With so few observations (n = 9), there will be a lot of sampling error plus the potential for outliers/extreme observations to have a large influence on R squared. With a larger sample (e.g., n = 95), there is less sampling error and less potential for extreme cases to influence the results. I would trust the estimate of .94 (for n = 9) less than the estimate of .73 (which is based on a more substantial sample size).
The model is based on 520 training dataset (R2=0.85) and 173 cross-validation dataset (R2=0.86). However, when it is applied to these two test datasets, one with nine observations shows 0.94 R2 while the other dataset with 95 observations shows 0.73 R2 with lower values of RMSE and MAE than the first test dataset and also than the training and cross-validation datasets. How to explain this situation observed on the test datasets?

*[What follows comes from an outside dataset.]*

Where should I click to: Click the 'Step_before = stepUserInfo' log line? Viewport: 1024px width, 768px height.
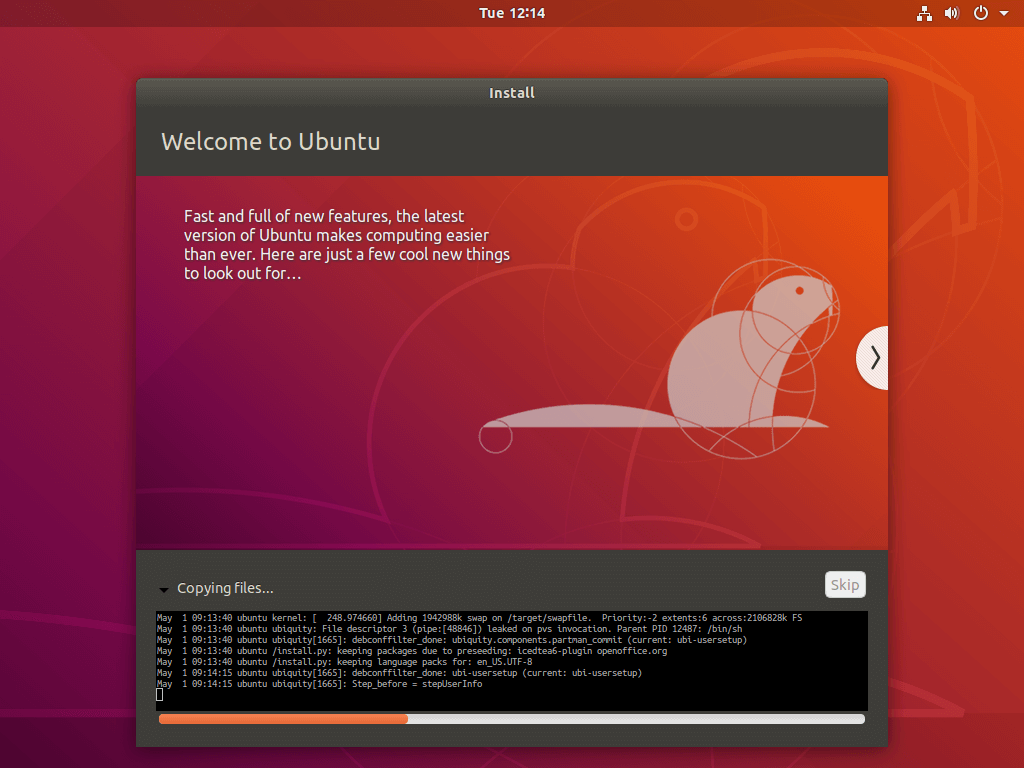319,684
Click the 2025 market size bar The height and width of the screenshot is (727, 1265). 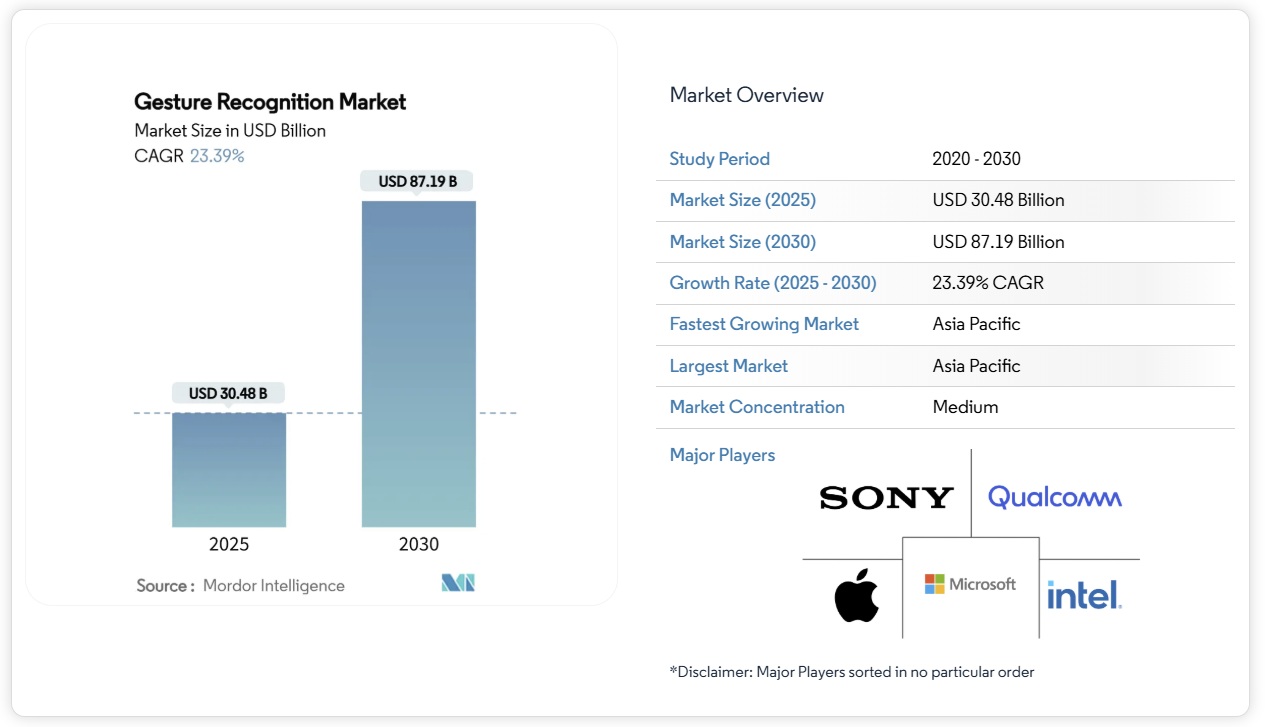pos(229,469)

The situation you described can occur when evaluating a predictive model on different test sets. It is possible for the model to have a higher R2 value on a smaller test set but a lower R2 value on a larger test set, even if the lower R2 value is associated with lower Root Mean Square Error (RMSE) and Mean Absolute Error (MAE).
R2 (coefficient of determination) represents the proportion of the variance in the dependent variable that is explained by the model. A higher R2 value indicates that the model captures a larger portion of the variability in the dependent variable.

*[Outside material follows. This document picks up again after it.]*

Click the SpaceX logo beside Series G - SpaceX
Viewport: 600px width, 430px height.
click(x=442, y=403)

In your case, the model might have performed well on the smaller test set (9 observations), resulting in a high R2 value of 0.94. This means that the model explains a significant amount of the variance in the dependent variable in that particular test set.

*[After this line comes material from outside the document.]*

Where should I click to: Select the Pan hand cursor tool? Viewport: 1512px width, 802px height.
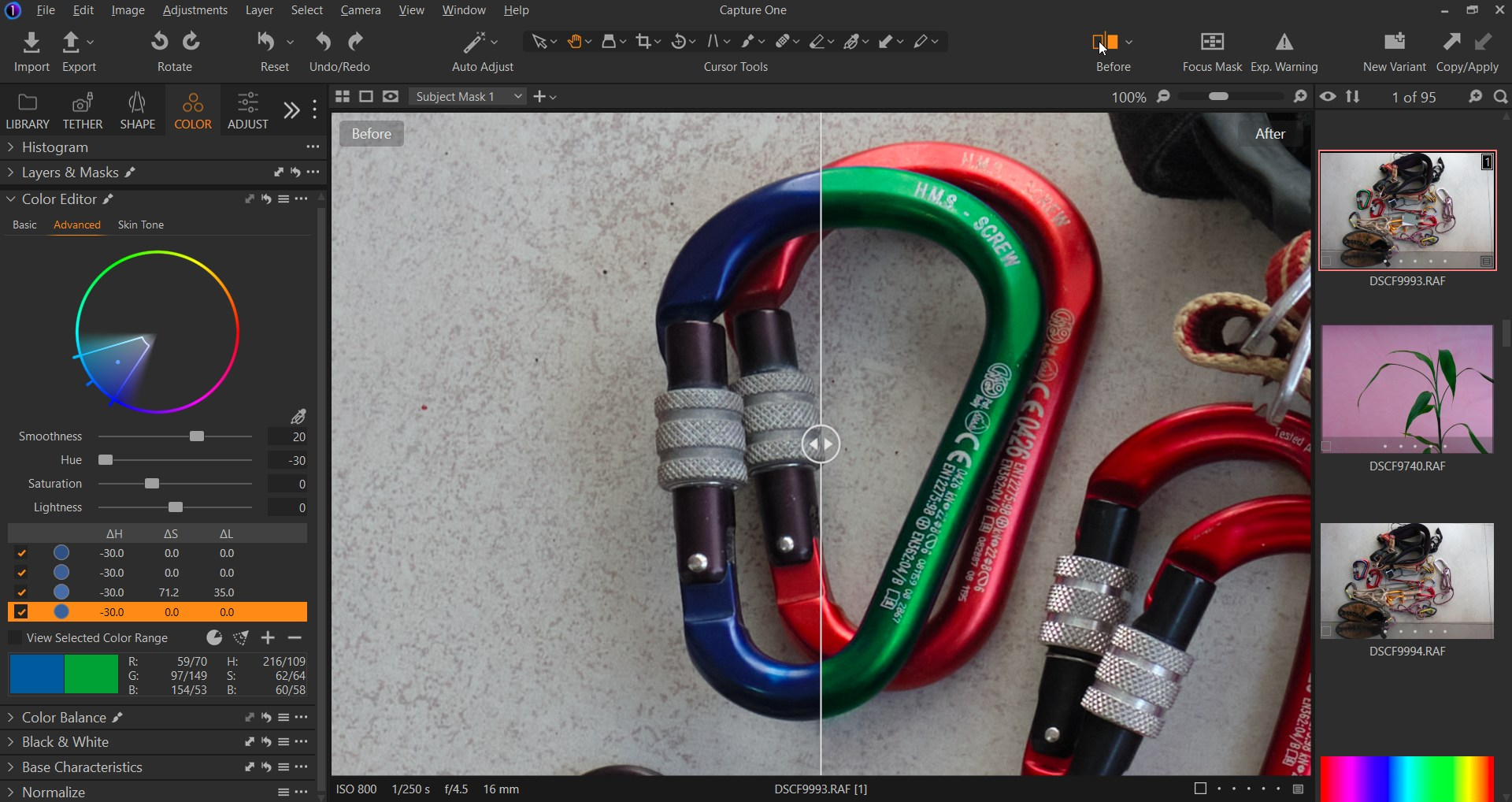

However, when the model was evaluated on the larger test set (95 observations), the R2 value dropped to 0.73. This indicates that the model's explanatory power decreased on the larger test set, and it explains a slightly smaller proportion of the variance in the dependent variable.
Although the R2 value decreased, the lower R2 value could still be associated with lower RMSE and MAE values. RMSE and MAE are measures of the average prediction errors of the model. A lower RMSE and MAE suggest that, on average, the model's predictions are closer to the actual values in the larger test set, even though it explains a slightly lower proportion of the variance.
This situation could occur due to the inherent differences between the two test sets. The smaller test set might have had observations that were more predictable or representative of the model's training data, resulting in higher explanatory power (higher R2). The larger test set, being more diverse or containing different patterns, could have led to a decrease in the model's ability to explain the variance fully.
It's important to consider the limitations of using R2 alone as an evaluation metric. R2 does not capture the full picture of model performance, and other metrics such as RMSE and MAE provide additional insights into the accuracy of the model's predictions. Therefore, it's essential to examine multiple evaluation metrics and consider the specific characteristics of the test sets to interpret and explain the observed differences in performance.